▸ **WHAT NEEDS TO BE DONE**:
Rewrite only the lines of the data from the line with "under (320, 1166)" up to and including the line with "celebrations [555, 431]", swapping every "coordinate" for "point" and leaving all else unchanged.

▸ **TASK DATA**:
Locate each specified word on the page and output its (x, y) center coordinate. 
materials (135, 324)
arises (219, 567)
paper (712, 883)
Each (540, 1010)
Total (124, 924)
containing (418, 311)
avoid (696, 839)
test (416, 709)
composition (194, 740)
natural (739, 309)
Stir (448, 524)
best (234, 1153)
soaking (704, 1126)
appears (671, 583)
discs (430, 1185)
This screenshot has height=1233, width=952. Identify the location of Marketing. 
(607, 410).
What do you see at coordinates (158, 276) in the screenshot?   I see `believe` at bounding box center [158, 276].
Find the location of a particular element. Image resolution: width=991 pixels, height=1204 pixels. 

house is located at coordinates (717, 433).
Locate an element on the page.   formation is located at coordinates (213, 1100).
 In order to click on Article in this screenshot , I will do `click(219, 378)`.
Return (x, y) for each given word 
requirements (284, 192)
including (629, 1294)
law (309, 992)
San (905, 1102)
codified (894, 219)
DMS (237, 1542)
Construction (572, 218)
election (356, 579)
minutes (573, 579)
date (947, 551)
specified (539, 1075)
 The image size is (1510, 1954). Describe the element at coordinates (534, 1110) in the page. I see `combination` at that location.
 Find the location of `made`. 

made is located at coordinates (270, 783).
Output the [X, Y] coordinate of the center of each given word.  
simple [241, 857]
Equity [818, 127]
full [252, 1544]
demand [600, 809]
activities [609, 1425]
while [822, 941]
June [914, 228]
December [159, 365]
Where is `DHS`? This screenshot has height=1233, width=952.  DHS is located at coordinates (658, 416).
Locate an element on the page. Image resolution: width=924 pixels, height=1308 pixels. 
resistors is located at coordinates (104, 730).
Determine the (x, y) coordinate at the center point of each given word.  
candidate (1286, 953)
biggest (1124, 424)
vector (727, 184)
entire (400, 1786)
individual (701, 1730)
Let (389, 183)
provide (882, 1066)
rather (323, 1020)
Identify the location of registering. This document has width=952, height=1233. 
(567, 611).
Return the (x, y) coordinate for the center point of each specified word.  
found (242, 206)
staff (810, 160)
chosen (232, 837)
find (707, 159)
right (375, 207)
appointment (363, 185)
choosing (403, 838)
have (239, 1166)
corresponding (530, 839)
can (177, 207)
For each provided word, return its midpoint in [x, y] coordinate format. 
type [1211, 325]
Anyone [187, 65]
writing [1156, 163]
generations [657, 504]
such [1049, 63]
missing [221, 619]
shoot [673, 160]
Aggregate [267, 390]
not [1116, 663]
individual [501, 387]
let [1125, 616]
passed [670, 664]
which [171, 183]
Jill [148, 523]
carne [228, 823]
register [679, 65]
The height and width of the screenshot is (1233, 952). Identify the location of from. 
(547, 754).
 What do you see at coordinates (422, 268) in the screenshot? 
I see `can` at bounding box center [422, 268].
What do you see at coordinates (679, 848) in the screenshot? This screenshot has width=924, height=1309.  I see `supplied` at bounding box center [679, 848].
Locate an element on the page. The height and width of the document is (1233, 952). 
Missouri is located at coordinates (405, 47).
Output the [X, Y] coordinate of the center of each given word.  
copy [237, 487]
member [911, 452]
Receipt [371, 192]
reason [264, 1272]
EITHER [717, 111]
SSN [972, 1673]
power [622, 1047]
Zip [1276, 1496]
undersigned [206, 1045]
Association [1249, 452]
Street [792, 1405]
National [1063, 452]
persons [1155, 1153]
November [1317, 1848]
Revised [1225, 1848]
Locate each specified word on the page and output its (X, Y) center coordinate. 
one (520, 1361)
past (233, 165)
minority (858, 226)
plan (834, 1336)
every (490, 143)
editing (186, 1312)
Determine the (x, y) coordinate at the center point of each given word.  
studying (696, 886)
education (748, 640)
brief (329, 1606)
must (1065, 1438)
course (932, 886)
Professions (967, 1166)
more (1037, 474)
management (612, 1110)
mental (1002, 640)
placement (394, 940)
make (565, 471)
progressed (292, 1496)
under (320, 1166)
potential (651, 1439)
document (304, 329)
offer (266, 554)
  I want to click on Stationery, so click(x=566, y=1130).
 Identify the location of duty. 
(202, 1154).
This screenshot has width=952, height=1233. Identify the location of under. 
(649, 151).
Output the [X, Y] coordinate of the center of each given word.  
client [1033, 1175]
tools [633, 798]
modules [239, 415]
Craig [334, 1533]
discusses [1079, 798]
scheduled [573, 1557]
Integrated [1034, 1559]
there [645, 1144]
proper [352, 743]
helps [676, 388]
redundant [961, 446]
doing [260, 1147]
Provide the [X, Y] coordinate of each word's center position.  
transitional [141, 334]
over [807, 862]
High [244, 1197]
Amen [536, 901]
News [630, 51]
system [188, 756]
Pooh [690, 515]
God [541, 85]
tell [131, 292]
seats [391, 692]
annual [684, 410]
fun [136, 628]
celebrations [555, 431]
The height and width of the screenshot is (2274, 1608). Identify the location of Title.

▸ **TASK OUTPUT**:
under (320, 1166)
potential (651, 1439)
document (304, 329)
offer (266, 554)
  I want to click on Stationery, so click(x=566, y=1130).
 Identify the location of duty. 
(202, 1154).
This screenshot has width=952, height=1233. Identify the location of under. 
(649, 151).
Output the [X, Y] point of the center of each given word.  
client [1033, 1175]
tools [633, 798]
modules [239, 415]
Craig [334, 1533]
discusses [1079, 798]
scheduled [573, 1557]
Integrated [1034, 1559]
there [645, 1144]
proper [352, 743]
helps [676, 388]
redundant [961, 446]
doing [260, 1147]
Provide the [X, Y] point of each word's center position.  
transitional [141, 334]
over [807, 862]
High [244, 1197]
Amen [536, 901]
News [630, 51]
system [188, 756]
Pooh [690, 515]
God [541, 85]
tell [131, 292]
seats [391, 692]
annual [684, 410]
fun [136, 628]
celebrations [555, 431]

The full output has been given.